Ingiborg la acompañó y miró a su padre, todavía muerta de miedo. Lo último que quería era hacerlo enfadar porque, al fin y al cabo, le tenía respeto. Sabía que lo había traicionado al no querer dejar de verse con Frank y ahora, por su culpa, aquellos dos policías estaban en casa.
Su madre acompañó a los hombres hasta el salón e instó a Ingiborg a ir con ellos.

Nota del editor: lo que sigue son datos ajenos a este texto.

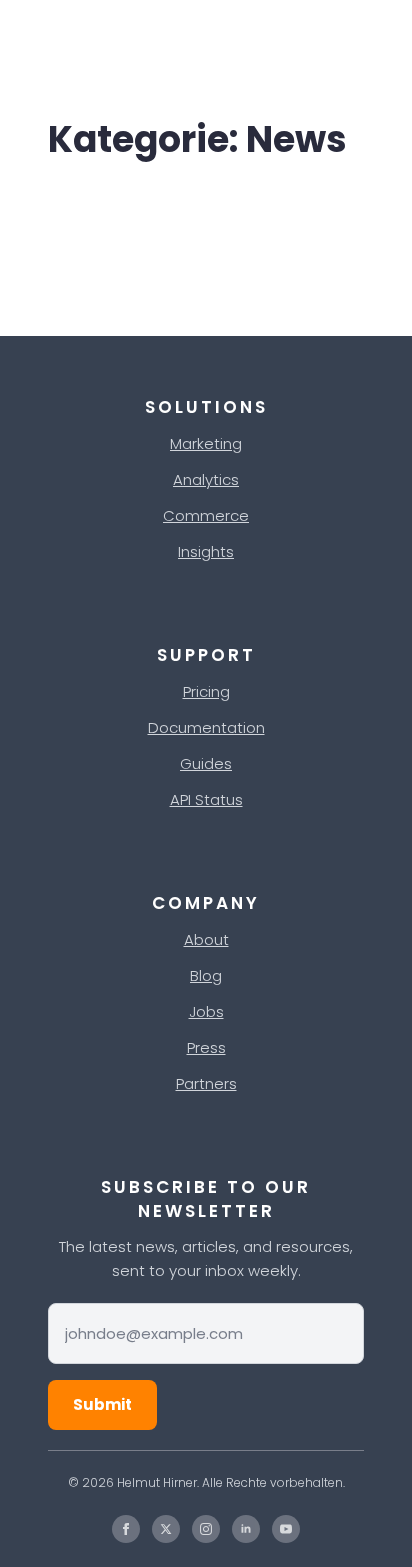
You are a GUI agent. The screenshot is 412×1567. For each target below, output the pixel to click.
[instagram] (206, 1529)
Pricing (206, 691)
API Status (206, 799)
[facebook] (126, 1529)
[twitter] (166, 1529)
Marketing (206, 443)
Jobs (206, 1011)
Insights (206, 551)
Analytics (206, 479)
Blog (206, 975)
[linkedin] (246, 1529)
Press (206, 1047)
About (206, 939)
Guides (206, 763)
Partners (206, 1083)
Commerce (206, 515)
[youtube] (286, 1529)
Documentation (206, 727)
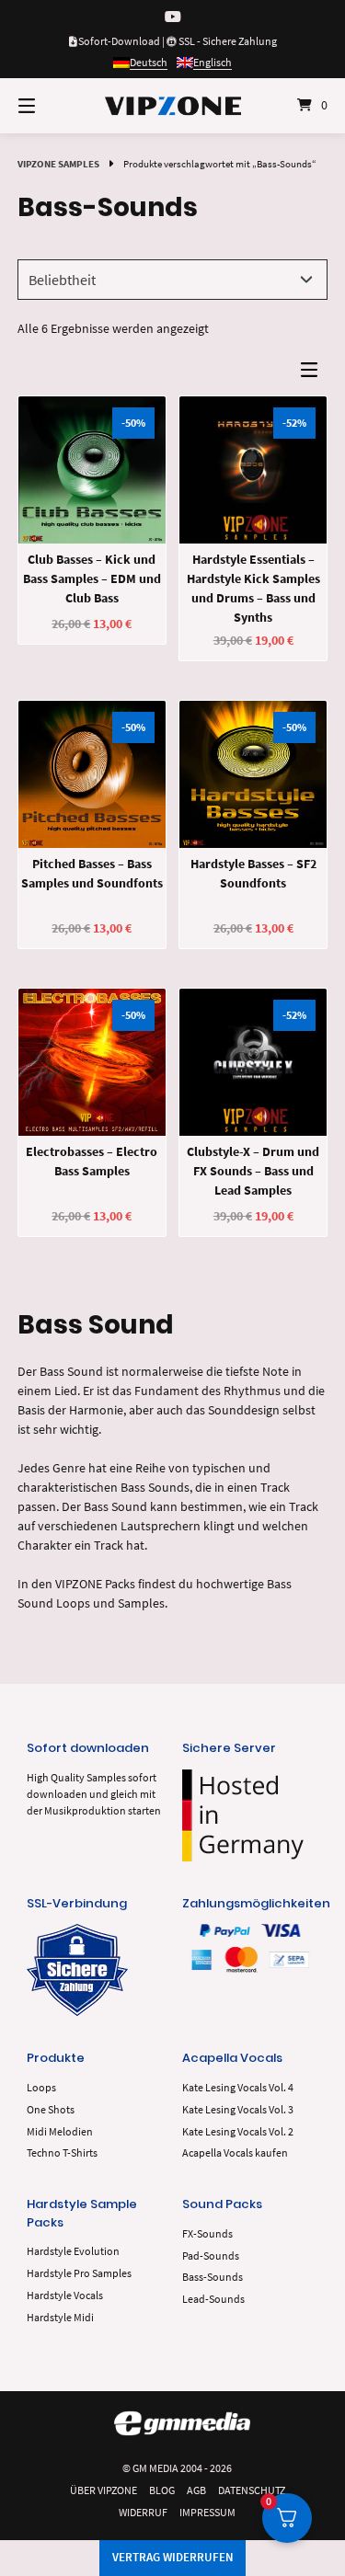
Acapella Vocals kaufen (235, 2152)
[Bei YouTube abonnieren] (173, 17)
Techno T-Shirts (62, 2152)
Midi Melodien (60, 2131)
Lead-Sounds (213, 2299)
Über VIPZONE (103, 2490)
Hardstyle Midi (60, 2317)
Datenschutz (251, 2490)
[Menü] (48, 105)
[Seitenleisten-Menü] (314, 373)
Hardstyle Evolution (73, 2251)
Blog (162, 2490)
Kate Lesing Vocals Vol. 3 (237, 2109)
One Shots (51, 2109)
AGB (196, 2490)
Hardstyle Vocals (65, 2295)
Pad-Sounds (210, 2255)
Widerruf (143, 2512)
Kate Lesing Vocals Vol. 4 (237, 2087)
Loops (41, 2087)
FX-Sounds (207, 2233)
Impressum (207, 2512)
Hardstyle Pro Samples (79, 2273)
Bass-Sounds (212, 2277)
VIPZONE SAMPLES (58, 163)
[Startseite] (173, 106)
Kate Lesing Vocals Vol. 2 (237, 2131)
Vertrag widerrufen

Ísleifur quería seguirlos, pero su esposa lo detuvo.
—Hablaremos con ellos después —le aseguró mientras cerraba la puerta del salón.
—Y con ella —puntualizó Ísleifur—. ¡Tiene que ser responsable de lo que hace, la muy insensata!
—No digas eso —le regañó su esposa enfadada—. No quiero oírte hablar así de nuestra hija.
—¡Es intolerable, mujer! —gritó él—. ¿Lo entiendes? ¡Se ha metido hasta el cuello en la «situación»! La policía está en nuestra casa. ¿Por qué me hace esto? ¿Qué piensas que dirán por ahí? ¿Es que te crees que la gente no se va a regodear cuando se entere? Debo velar por mi reputación. ¿Entiendes lo que es eso? ¡No parece importarte mucho! ¡Mi reputación!